Mais pas n’importe comment. Et surtout pas en occultant le rôle controversé de celui que l’on considère comme l’un des Pères de la Confédération canadienne dans l’établissement d’un régime destructeur pour les peuples autochtones. La Loi sur les Indiens, c’est lui. Les pensionnats, c’est lui aussi.

En même temps, les jalons sur lesquels a été construit le Canada, c’est également lui. Comment faire pour reconnaître l’un sans annihiler l’autre ?

Le débat n’est pas facile à trancher et Valérie Plante a raison de vouloir mettre sur pied une équipe de réflexion sur la place des monuments et d’autres symboles prêtant flanc à la polémique.

Car celle-ci va au-delà d’un seul personnage et au-delà d’une seule statue. Bref, on n’a pas fini d’en parler. Aussi bien encadrer la polémique.

Voici quelques pistes de réflexion.

PHOTO MARCO CAMPANOZZI, LA PRESSE

La statue de John A. Macdonald a été déboulonnée samedi après-midi à Montréal, au terme d’une manifestation pour demander la réduction du budget de la police et un réinvestissement de l’argent dans les communautés discriminées.

Il y a des limites à la symbolique des statues. Après la chute de l’URSS, les statues des héros communistes ont été démantelées et rassemblées dans un parc de Moscou. Les personnages qu’elles représentaient étaient ainsi « déglorifiés ».

Ça n’empêche pas une vaste majorité des Russes d’aujourd’hui d’avoir une opinion positive de Joseph Staline. La tragédie dont il a été l’architecte est dans une large part disparue de la mémoire collective. N’aurait-il pas mieux valu garder les statues où elles étaient tout en donnant toute l’information sur ceux qu’elles représentent ?

Comment faire pour préserver la version la plus juste de l’Histoire, pour rendre justice aux uns sans escamoter les accomplissements des autres ?
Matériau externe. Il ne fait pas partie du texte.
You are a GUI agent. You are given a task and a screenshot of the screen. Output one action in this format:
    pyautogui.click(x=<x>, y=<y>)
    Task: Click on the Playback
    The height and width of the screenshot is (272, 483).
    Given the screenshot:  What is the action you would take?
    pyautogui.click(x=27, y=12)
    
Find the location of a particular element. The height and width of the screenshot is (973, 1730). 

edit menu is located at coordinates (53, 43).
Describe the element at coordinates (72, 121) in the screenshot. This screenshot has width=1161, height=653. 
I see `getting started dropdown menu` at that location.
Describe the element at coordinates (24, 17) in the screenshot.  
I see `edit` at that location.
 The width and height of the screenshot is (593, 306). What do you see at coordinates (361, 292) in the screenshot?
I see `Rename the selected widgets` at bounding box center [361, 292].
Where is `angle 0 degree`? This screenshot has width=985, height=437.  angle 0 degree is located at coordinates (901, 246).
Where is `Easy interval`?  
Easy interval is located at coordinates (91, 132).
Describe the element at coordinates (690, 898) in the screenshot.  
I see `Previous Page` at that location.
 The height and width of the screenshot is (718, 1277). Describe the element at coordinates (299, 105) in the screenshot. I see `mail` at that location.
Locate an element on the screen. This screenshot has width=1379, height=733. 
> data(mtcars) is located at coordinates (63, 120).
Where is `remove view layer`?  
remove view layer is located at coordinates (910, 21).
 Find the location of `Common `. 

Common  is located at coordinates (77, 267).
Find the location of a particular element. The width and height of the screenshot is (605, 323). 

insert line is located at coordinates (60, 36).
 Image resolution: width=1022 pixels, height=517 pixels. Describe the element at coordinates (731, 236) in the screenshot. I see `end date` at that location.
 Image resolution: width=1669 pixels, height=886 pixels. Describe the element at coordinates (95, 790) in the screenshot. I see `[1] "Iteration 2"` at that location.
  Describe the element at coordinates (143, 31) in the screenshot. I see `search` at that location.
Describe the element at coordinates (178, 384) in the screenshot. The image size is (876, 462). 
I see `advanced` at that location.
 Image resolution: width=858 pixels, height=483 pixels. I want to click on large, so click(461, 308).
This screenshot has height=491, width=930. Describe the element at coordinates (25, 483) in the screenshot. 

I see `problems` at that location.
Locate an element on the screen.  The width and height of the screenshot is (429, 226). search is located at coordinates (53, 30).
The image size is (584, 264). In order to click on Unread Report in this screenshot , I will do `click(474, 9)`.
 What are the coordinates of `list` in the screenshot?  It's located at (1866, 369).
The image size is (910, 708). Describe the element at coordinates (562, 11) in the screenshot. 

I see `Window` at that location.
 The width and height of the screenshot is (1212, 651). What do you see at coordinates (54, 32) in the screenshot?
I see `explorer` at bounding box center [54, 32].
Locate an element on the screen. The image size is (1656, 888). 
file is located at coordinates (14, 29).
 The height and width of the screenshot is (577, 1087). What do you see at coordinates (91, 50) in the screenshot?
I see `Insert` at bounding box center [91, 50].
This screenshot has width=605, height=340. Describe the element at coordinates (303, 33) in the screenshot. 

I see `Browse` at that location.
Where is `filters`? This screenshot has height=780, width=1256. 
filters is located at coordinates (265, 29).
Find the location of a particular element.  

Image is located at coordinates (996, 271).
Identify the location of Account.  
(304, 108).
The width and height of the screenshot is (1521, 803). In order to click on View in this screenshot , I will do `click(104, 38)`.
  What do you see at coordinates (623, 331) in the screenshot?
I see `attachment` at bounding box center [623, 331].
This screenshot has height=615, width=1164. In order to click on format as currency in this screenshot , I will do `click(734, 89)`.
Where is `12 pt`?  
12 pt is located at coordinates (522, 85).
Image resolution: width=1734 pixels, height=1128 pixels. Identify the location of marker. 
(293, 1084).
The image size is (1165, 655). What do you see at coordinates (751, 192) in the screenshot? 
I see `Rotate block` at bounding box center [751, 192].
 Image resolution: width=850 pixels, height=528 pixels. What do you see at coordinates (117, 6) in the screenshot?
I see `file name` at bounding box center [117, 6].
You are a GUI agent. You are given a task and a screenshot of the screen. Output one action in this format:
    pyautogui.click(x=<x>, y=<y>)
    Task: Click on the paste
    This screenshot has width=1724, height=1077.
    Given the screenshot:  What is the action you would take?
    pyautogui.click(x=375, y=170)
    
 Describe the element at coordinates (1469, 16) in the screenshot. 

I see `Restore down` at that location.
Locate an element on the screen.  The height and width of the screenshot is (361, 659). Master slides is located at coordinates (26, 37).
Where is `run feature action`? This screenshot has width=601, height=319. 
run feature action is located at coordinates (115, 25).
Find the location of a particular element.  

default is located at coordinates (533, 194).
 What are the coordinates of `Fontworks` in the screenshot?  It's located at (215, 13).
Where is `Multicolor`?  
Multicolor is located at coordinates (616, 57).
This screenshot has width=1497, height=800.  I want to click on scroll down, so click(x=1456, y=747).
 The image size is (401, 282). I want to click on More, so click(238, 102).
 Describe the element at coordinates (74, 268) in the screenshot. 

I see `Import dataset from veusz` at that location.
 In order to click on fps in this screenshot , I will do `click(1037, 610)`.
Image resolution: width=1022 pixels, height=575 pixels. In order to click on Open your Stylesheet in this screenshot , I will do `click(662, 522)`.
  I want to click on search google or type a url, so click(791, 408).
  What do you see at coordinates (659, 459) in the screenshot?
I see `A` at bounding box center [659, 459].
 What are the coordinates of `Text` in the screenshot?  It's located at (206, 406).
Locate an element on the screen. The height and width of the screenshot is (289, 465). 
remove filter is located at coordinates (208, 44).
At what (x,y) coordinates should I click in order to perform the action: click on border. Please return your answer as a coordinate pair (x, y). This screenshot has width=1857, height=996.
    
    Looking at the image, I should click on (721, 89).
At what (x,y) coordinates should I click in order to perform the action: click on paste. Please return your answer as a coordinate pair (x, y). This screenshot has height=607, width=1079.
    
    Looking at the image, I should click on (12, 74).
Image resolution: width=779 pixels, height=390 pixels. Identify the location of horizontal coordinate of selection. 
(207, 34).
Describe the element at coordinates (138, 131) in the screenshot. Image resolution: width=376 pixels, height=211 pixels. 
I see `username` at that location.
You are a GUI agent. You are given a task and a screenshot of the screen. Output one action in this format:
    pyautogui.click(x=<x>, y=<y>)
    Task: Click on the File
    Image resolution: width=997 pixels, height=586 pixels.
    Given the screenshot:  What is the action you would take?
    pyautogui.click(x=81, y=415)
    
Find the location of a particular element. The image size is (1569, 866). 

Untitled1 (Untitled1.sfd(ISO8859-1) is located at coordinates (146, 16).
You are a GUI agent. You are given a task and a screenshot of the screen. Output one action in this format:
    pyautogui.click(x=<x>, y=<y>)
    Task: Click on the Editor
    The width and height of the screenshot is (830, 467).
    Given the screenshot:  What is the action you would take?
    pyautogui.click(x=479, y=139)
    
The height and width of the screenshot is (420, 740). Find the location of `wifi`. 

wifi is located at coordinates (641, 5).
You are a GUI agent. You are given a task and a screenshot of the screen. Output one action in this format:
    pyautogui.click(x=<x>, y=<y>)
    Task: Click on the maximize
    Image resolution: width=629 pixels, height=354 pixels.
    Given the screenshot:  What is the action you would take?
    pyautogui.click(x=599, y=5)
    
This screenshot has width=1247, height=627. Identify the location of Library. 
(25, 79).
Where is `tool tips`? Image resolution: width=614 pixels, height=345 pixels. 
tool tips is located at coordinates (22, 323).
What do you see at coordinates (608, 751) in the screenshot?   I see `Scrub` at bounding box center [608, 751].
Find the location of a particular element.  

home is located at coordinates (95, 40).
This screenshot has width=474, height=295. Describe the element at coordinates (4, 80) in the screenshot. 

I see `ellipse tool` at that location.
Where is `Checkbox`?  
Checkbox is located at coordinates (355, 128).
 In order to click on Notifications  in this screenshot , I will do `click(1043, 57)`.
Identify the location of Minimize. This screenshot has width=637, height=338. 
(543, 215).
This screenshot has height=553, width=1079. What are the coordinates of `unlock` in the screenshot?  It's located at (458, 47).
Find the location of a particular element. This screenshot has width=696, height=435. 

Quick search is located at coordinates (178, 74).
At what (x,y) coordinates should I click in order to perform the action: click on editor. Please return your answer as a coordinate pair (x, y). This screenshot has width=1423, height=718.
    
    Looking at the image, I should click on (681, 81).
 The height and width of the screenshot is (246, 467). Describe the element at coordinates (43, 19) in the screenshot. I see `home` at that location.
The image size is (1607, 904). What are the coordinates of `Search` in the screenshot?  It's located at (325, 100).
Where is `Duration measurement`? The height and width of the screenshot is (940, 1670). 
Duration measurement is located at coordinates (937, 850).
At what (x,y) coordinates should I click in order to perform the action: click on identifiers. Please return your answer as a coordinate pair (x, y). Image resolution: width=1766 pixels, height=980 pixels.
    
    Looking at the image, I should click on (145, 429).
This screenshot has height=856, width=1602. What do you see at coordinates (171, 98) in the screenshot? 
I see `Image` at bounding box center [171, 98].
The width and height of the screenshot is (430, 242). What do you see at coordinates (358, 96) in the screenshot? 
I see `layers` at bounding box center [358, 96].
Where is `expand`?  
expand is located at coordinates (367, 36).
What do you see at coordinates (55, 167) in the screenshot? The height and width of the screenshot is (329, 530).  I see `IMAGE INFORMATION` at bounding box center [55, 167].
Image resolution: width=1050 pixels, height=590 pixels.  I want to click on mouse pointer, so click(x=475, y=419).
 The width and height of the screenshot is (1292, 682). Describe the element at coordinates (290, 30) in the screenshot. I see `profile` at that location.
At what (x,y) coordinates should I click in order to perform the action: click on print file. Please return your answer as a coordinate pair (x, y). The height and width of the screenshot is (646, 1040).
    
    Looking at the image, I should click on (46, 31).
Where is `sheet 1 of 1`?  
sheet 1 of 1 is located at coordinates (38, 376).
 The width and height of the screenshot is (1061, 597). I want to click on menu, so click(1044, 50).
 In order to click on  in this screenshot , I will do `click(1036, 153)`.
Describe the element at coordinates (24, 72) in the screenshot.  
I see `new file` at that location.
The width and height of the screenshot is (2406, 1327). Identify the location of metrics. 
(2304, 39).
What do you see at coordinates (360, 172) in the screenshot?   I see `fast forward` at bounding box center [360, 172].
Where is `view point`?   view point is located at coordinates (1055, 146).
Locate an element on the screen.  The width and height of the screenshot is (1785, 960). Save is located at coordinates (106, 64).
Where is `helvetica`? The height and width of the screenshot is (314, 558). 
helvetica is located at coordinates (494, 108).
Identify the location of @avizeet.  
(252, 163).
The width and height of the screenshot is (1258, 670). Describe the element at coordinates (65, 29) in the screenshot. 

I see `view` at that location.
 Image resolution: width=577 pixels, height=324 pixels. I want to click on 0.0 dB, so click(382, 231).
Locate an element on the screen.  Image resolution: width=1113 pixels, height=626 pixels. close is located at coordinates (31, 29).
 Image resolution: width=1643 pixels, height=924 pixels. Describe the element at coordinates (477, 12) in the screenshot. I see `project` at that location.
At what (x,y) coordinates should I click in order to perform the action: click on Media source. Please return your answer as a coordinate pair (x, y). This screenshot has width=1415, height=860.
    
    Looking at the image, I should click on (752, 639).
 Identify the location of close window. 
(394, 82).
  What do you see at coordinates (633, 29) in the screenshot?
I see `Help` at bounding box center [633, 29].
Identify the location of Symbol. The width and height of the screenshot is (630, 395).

La question se pose dans tous les pays fondés par la colonisation. Elle se pose aussi dans les pays qui ont tiré profit de l’esclavage en Europe, sur le continent américain, en Australie.

Il y a ceux qui veulent envoyer à la casse les statues et les plaques de rue commémorant des héros controversés. Ceux qui veulent les renvoyer au musée. Ceux qui veulent donner plus de place à des contre-héros injustement oubliés. Et il y a ceux, enfin, qui veulent les laisser là où ils sont tout en exposant la face sombre de leur héritage.

Il y a deux ans, la Ville de Victoria a retiré la statue de John A. Macdonald en guise de geste de réconciliation avec les autochtones. Aux dernières nouvelles, la statue reste entreposée et la Ville ne sait pas trop quoi en faire. Pas sûr que qui ce soit y ait gagné.

L’Université McGill, dont le fondateur même, James McGill, possédait quelques esclaves, a décidé de se doter de lignes directrices pour déterminer sa politique de « commémoration et appellation ».

Les grandes lignes de cette politique pourraient s’appliquer à un contexte municipal. « Ne glorifions pas ce qui n’est pas glorieux, mais n’oublions pas pour autant », note le document.

Plus loin : « Demandons-nous si le legs principal de la personne (honorée) entre en contradiction avec les valeurs de l’université. »

L’exemple de McGill est inspirant. Il consiste à se donner des outils pour trancher les controverses touchant notre mémoire collective. Des critères précis, inclusifs et transparents.

La Ville semble aller dans cette direction, et c’est tant mieux. Objectif : une future politique de la mémoire. On y gagnera en justice. Et en paix sociale.